Over the past two decades, India has pushed hard to become a less–cash society. In the early 1990s, the Reserve Bank of India spearheaded the development of technological infrastructure that facilitated the creation of a payment and settlement ecosystem. In 2007, the Indian Parliament passed the Payment and Settlement Systems Act, after which the central bank released a series of vision documents for the periods of 2009–12, 2012–15, and 2015–18. These papers were supplemented by initiatives to promote wider acceptance and deeper penetration of electronic payments in India.
The Government of India has encouraged the shift to a less–cash society with its push for digital payments through the JAM Trinity: the Prime Minister’s Jan-Dhan Yojana, Aadhaar, and mobile connectivity. We welcome the government’s efforts, including the short and medium-term measures outlined in the Office Memorandum of February 29, 2016, to accelerate the adoption of digital payments.

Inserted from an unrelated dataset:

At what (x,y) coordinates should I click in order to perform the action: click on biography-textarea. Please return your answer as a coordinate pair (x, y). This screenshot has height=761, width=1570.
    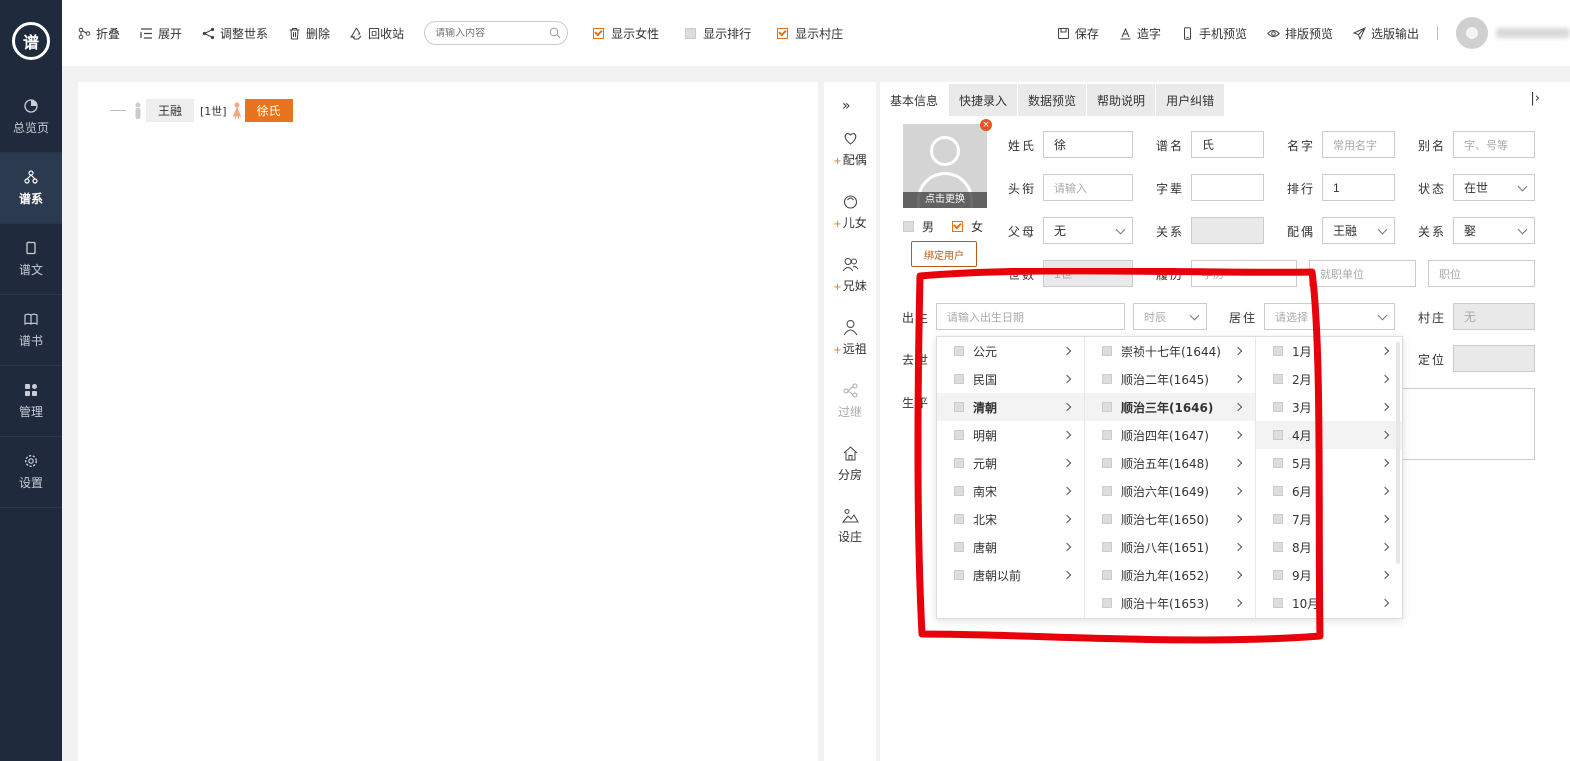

To understand better how the country might benefit from increased digitisation of payments, this study endeavours to estimate the cost of cash to the Indian economy, and the possible gains from reducing the cost of cash over the next five years. The report also discusses policies and practices adopted by countries like Indonesia, South Korea, the United Kingdom, and Uruguay to help transition to a less–cash society. Based on these experiences, and taking into account the proposed measures and state of play, we propose a roadmap for India to achieve its goal of increasing the penetration of digital payments in the future. In doing so we layout stretch aspirations for the country.